- **Activity**
Copy out the data exactly, leaving the pictures behind.

- **Information provided**
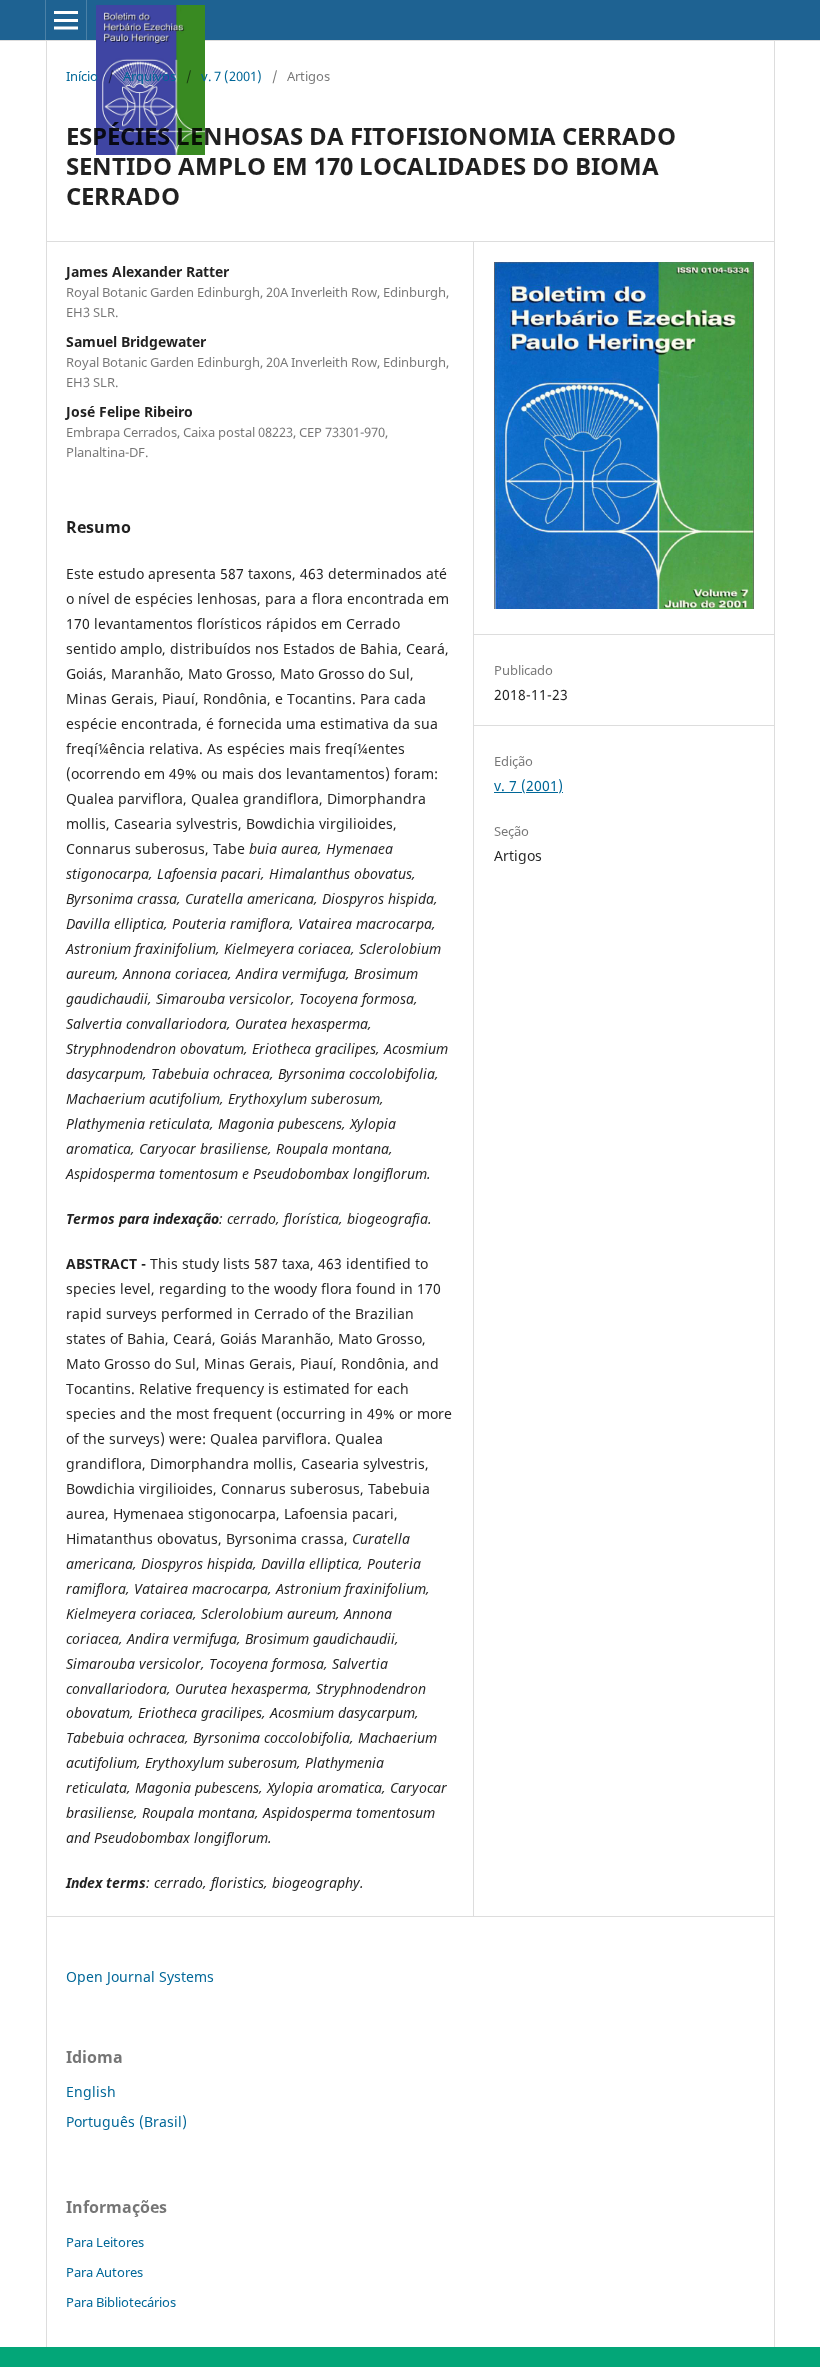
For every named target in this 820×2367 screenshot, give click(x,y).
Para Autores (104, 2272)
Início (82, 76)
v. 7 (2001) (231, 76)
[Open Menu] (66, 20)
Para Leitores (105, 2242)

- **Response to this exercise**
For every named target in this 820×2367 screenshot, give click(x,y).
Para Autores (104, 2272)
Início (82, 76)
v. 7 (2001) (231, 76)
[Open Menu] (66, 20)
Para Leitores (105, 2242)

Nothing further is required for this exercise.